Replication of Period Window & Casing
Replication of Period Window & Casing

How much home energy use goes toward the heat loss/gain through the windows in your home? According to the Dept of Energy, windows are responsible for 25%-30% of your thermostat related energy consumption.

In the 70’s and to this day, the insulated glass replacement window has become the mainstream solution to update old single pane wooden sash. However, with recent advances in glazing technology and a growing awareness toward natural resource conservation, many home renovators have sought an alternative path to window replacement by way of refurbishing and weatherizing existing antique windows in good repair or replicating wooden sash in severe decay.

As the preservation vs replacement debate continues, this introduction and a series of articles (coming soon) are intended to help educate you on various options toward increasing the energy efficiency of your traditional wood windows.
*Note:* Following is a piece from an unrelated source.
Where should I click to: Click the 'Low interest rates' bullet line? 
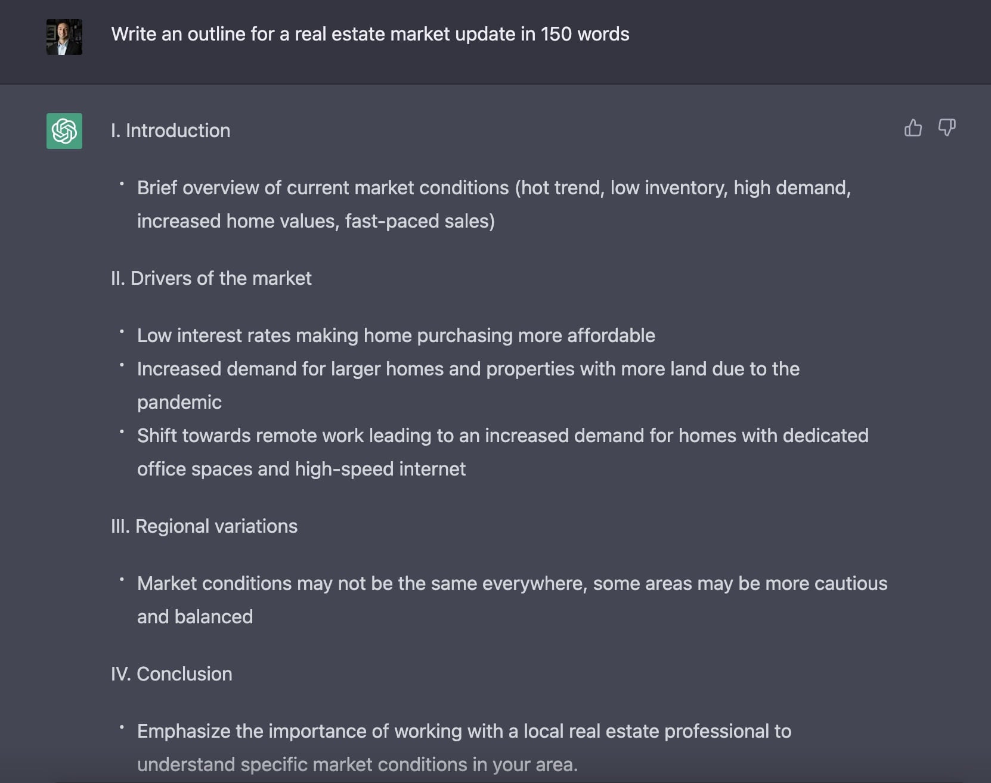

Whether your concerns relate to cost, esthetics, feasibility or historic guidelines; alternative topics will be covered to assist in making informed decisions that match your objectives.

Air Infiltration

An important concept to grasp in window energy efficiency is the difference between air infiltration and radiant heat loss/gain of the window unit. Infiltration occurs when air leaks in around the cracks between movable or fixed window components and is usually addressed with weatherstrip or caulking. In addition, infiltration can occur between the window and wall framing if insulation is either missing or improperly installed.

Radiant Heat Loss/Gain

Radiant heat loss/gain is another effect on the comfort level felt near a window as cold temps and solar radiation are transmitted through the glazing and frame. On cold winter days when the inside glass temperature is driven below 50 degrees, it can cause drafts by drawing the cooled air down toward the floor. The cold glass also causes us to feel colder by radiating our body heat toward the glass. In summer months, solar radiation has the opposite effect of overheating interior environs.
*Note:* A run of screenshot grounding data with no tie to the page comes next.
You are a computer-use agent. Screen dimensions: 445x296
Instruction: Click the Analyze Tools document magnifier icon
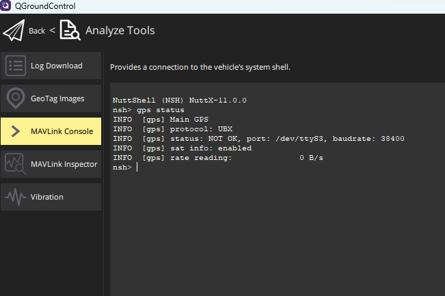(x=70, y=31)
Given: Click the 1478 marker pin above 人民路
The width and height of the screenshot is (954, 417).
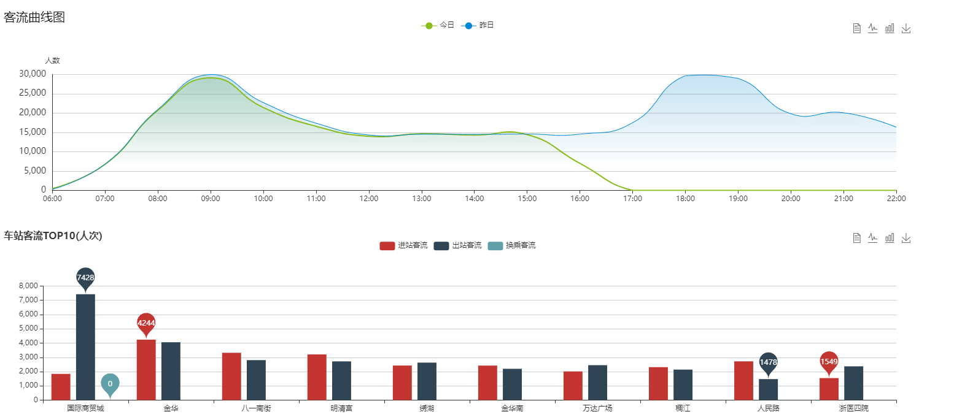Looking at the screenshot, I should coord(768,362).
In technical terms, the rate of heat loss is measured in by the U-factor where the better the insulating properties of the glazing and frame, the lower the factor. Solar radiation related to window performance is measured by the Solar Heat Gain Coefficient (SHGC). The SHGC is the fraction of incident solar radiation admitted through a window (both directly & radiated inward). Expressed as a number between 0 an 1, the lower the coefficient the lower the solar heat transmitted.

Assessing Your Windows

So, how do we keep our treasured sash in place while feeling more comfortable and lowering our heating bills? The first step is to assess what type of sash are in your home and their present condition. The next article, Refurbishing Existing Sash will delve into just that.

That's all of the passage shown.